Supposedly, when the builders tried to reach heaven by building the Tower of Babel, they were prevented from doing so because they began to speak different languages. Their pride was punished not by raining fire and brimstone down on the monument, but by simply disrupting communications. Now there is an initiative underway to enhance the ability to communicate between seekers of information. This time, the Internet search company Google is attempting to construct another structure, albeit an electronic one, similar to another monument of the ancient world, the Library of Alexandria. What might be called the Tower of Google is an effort to digitize all of the information in the world and put it on the Internet in a searchable format. The effort is composed of two projects: the Print Publisher Program and the Print Library Project.
On his web site (http://www.policybandwidth.com/doc/googleprint.pdf) Jonathan Band, an intellectual property lawyer, describes these two programs:
Under the Publisher Program, a publisher controlling the rights in a book can authorize Google to scan the full text of the book into Google’s search database. In response to a user query, the user receives bibliographic information concerning the book as well as a link to relevant text. By clicking on the link, the user can see the full page containing the search term, as well as a few pages before and after that page. Links would enable the user to purchase the book from booksellers or the publisher directly, or visit the publisher’s website. Additionally, the publisher would share in contextual advertising revenue if the publisher has agreed for ads to be shown on their book pages. Publishers can remove their books from the Publisher Program at any time. The Print Publisher Program raises no copyright issues because it is conducted pursuant to an agreement between Google and the copyright holder.
Under the Print Library Project, Google plans to scan into its search database materials from the libraries of Harvard, Stanford, and Oxford Universities, the University of Michigan, and the New York Public Library. In response to search queries, users will be able to browse the full text of public domain materials, but only a few sentences of text around the search term in books still covered by copyright. This is a critical fact that bears repeating: for books still under copyright users will be able to see only a few sentences on either side of the search term. Users will not see a few pages, as under the Publisher Program, nor the full text, as for public domain works. Indeed, a full page of the book is never seen for an in-copyright book scanned as part of the Library Project unless a publisher decides to transfer their book into their Publisher Program account, in which case it would be under the agreement between Google and the copyright holder.
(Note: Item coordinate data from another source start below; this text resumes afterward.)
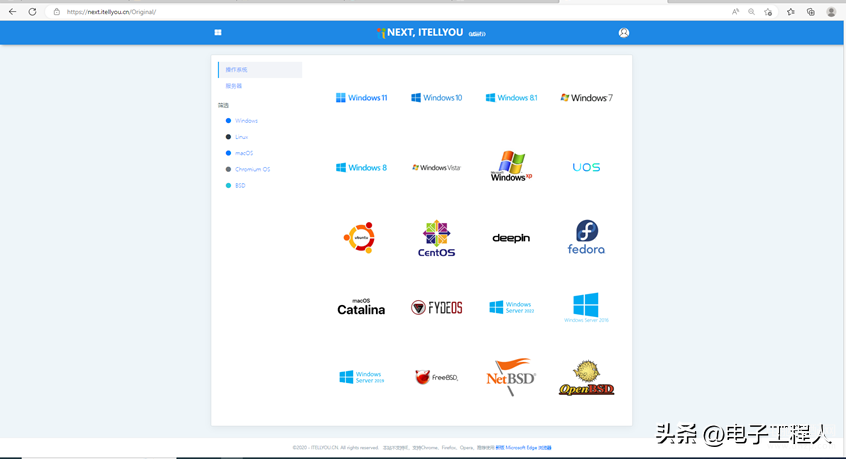Image resolution: width=846 pixels, height=459 pixels.
Task: Open the Windows 11 logo tile
Action: 361,98
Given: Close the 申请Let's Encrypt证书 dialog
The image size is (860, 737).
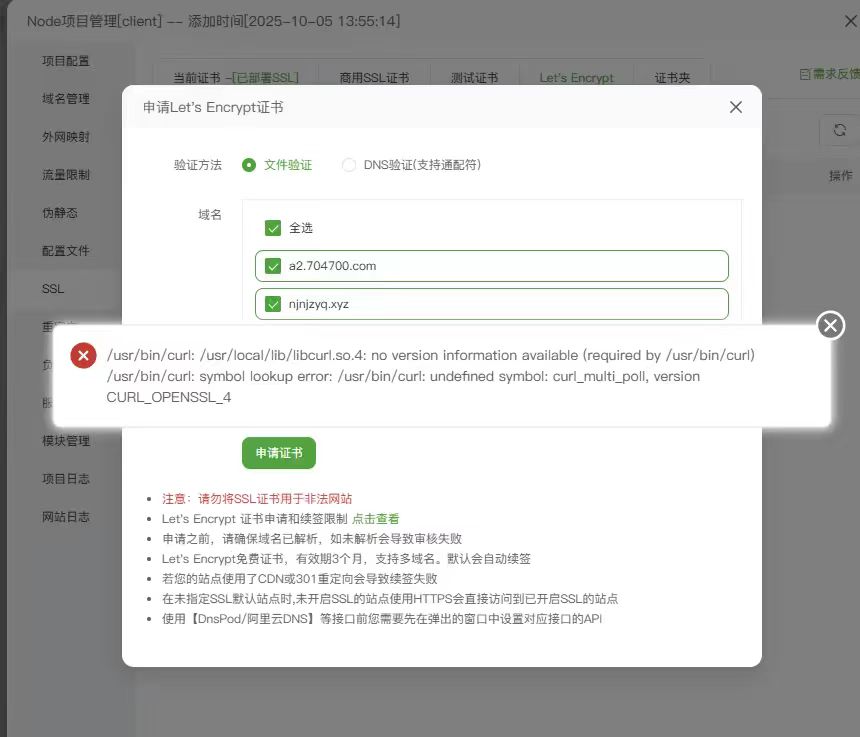Looking at the screenshot, I should (x=736, y=106).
The objective is so far-reaching and captivating that is it hard to see how anyone could not support it: online access to content of the world’s libraries. As consumers of knowledge, the possibility that we can find any paper or any book that we need for our work is tremendous. Even more so, there is the possibility of finding articles that we did not know existed. It could prevent us from either duplicating earlier work or correcting work that we found to be flawed in some way. In effect, the intellectual layer of the Earth, which Pierre de Chardin called the noosphere, becomes a lot denser.
More practically, it could resurrect older works that have gone out of print or have been relegated to publishers’ backlists. As I noted recently (“Keeping Old Texts Alive,” May 2005 editorial) a laser text that I co-authored in 1978 contains chapters that are out of date. But there were other chapters that are still relevant and would be useful at the undergraduate level. If the text were searchable and available in chapter-size sections, its useful life might be extended.
When I started as a young researcher here at Georgia Tech, I would go over to the Tech library each week and leaf through those journals to which I did not subscribe. I would return with a fistful of index cards and a number of Xerox copies of the most interesting papers. Now, it is possible to do a fairly complete search using the Web, but it still takes an effort to troll the journal sites to find the interesting papers, and then hop over to the eJournals section of the Tech library Web site to look at their contents. If this new Google Print project is realized, my search of a fully indexed set of journals each week for new journal content, based on my interests and keywords, would yield far more new ideas and results. How could anybody be against such an enterprise? But publishers and authors are up in arms over the prospect. In March, I’ll discuss the possible consequences of this Tower of Google on users, publishers, authors, and societies like SPIE.